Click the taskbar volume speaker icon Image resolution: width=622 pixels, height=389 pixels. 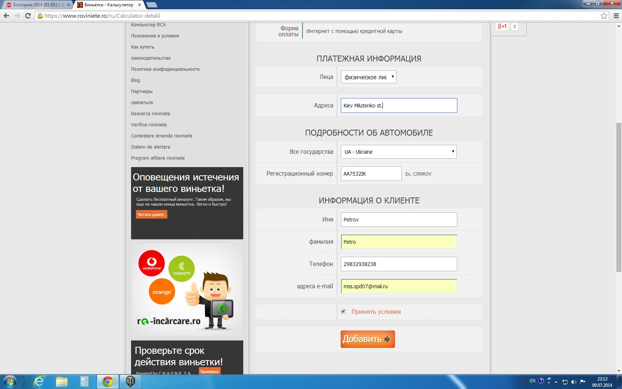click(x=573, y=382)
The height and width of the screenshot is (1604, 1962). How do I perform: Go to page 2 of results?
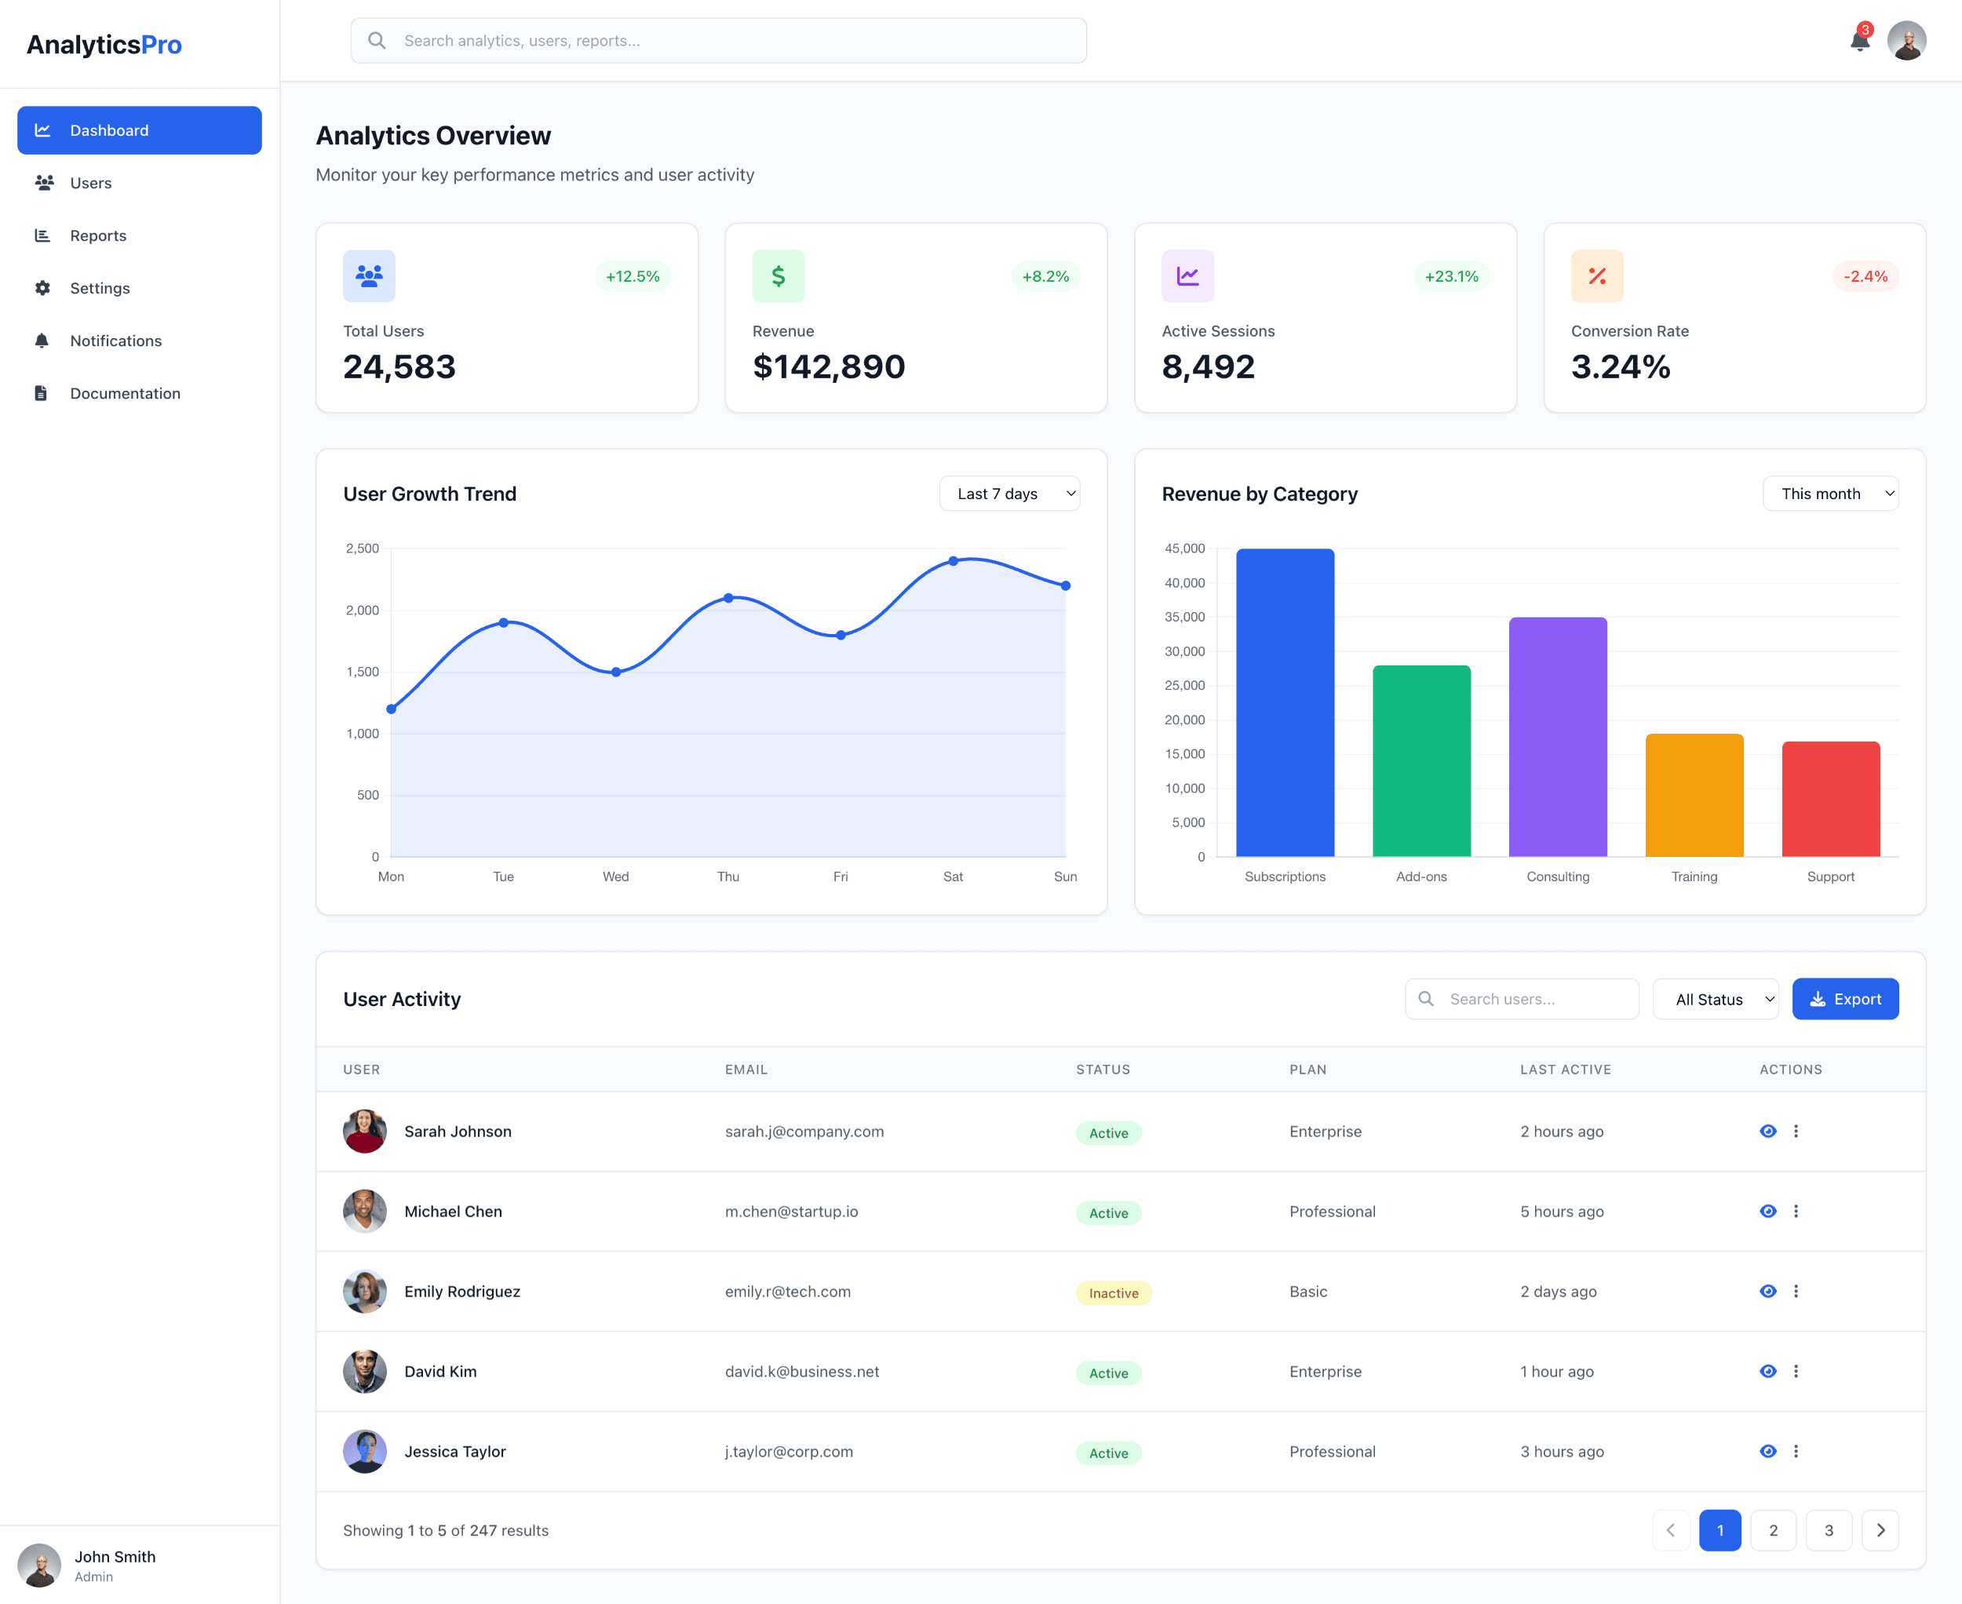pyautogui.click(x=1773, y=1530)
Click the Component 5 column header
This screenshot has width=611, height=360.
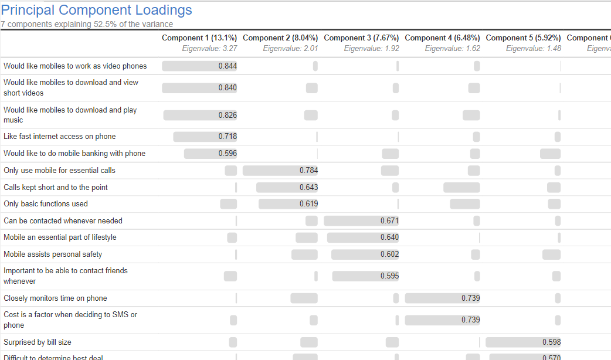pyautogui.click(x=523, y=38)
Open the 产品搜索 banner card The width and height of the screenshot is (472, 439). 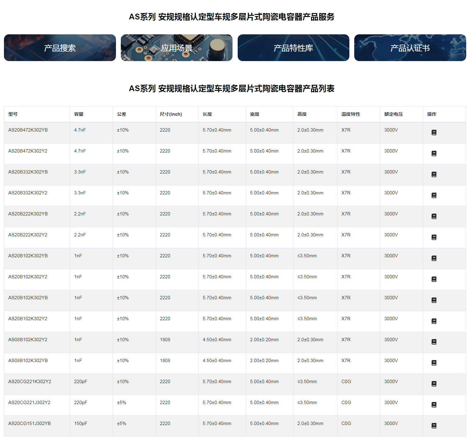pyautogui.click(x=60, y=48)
● ● ● ●
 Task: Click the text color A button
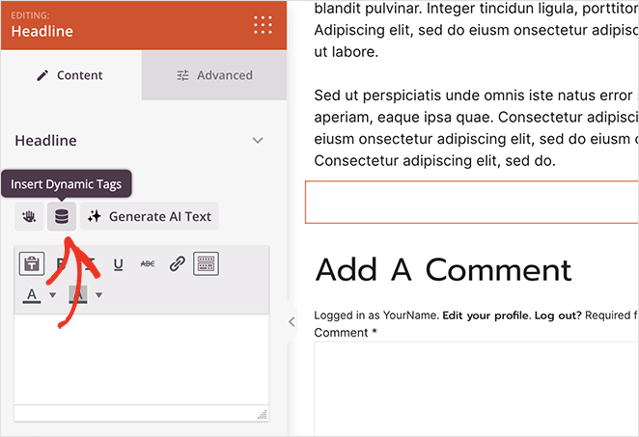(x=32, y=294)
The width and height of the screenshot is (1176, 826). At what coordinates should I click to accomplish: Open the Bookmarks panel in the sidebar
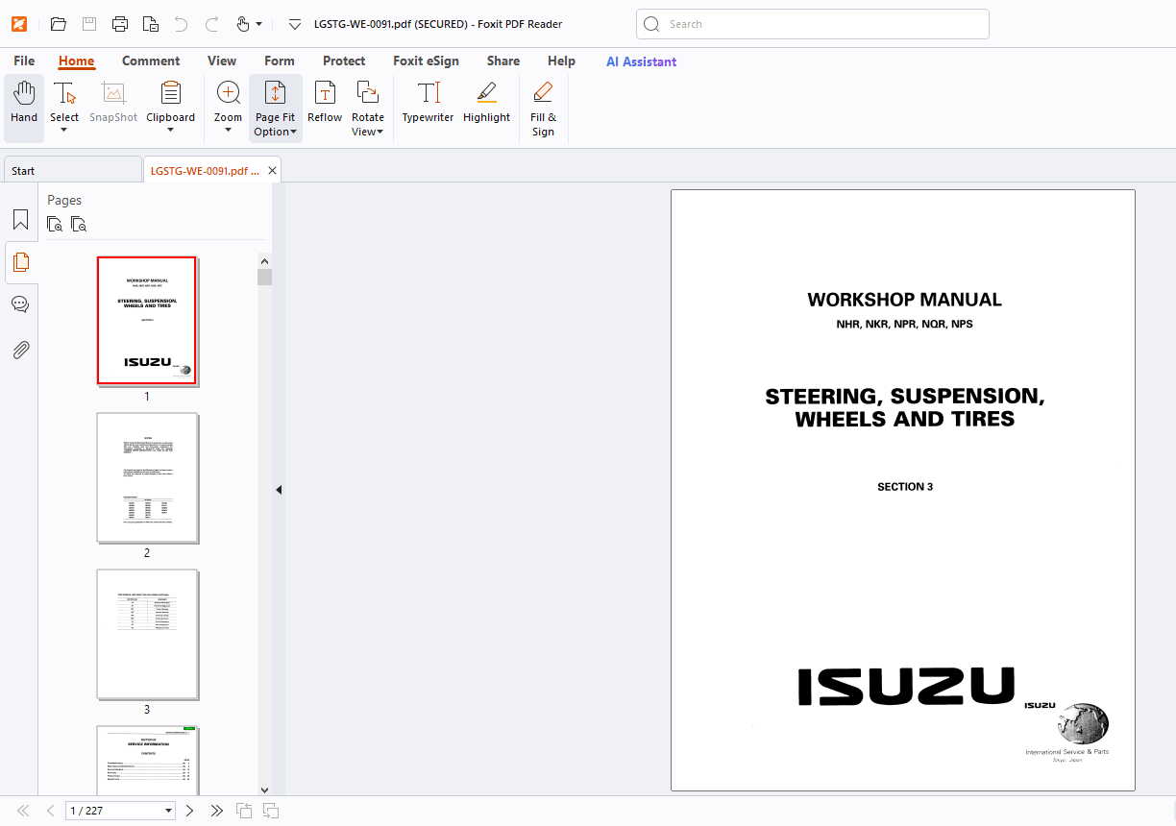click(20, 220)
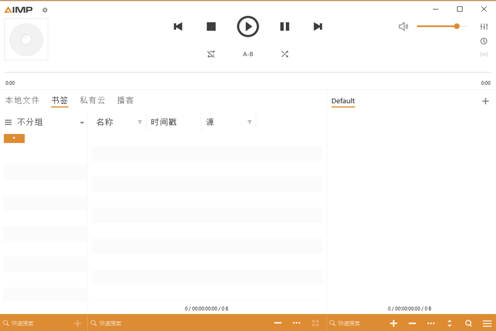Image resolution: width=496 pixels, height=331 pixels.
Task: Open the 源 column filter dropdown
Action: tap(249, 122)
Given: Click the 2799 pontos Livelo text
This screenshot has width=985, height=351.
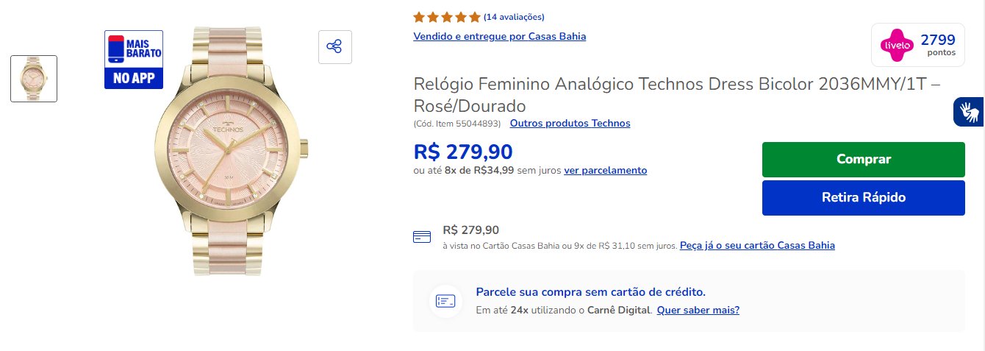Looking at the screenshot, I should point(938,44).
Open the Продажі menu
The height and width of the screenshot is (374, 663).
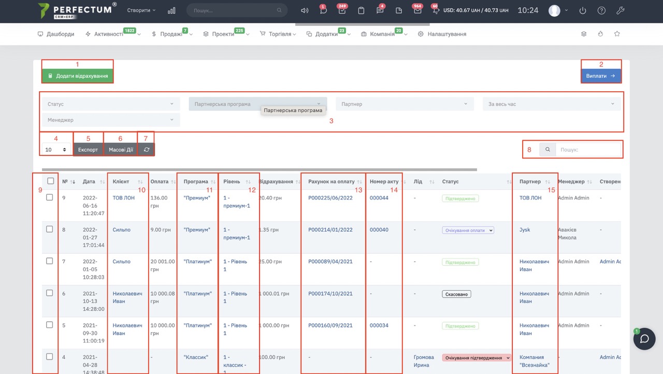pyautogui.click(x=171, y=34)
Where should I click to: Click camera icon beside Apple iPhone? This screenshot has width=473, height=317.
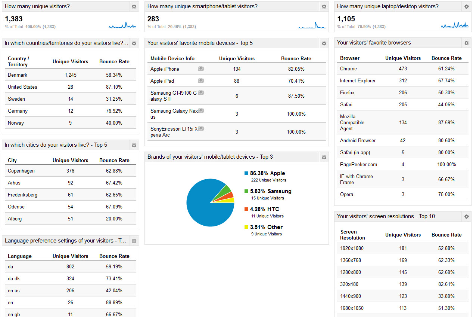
● ● ● ●
Directive: Pick out every line in the records that contains the word "column", and copy each of those lines.

Answer in full:
Click the Component 5 column header
Task: Open the 源 column filter dropdown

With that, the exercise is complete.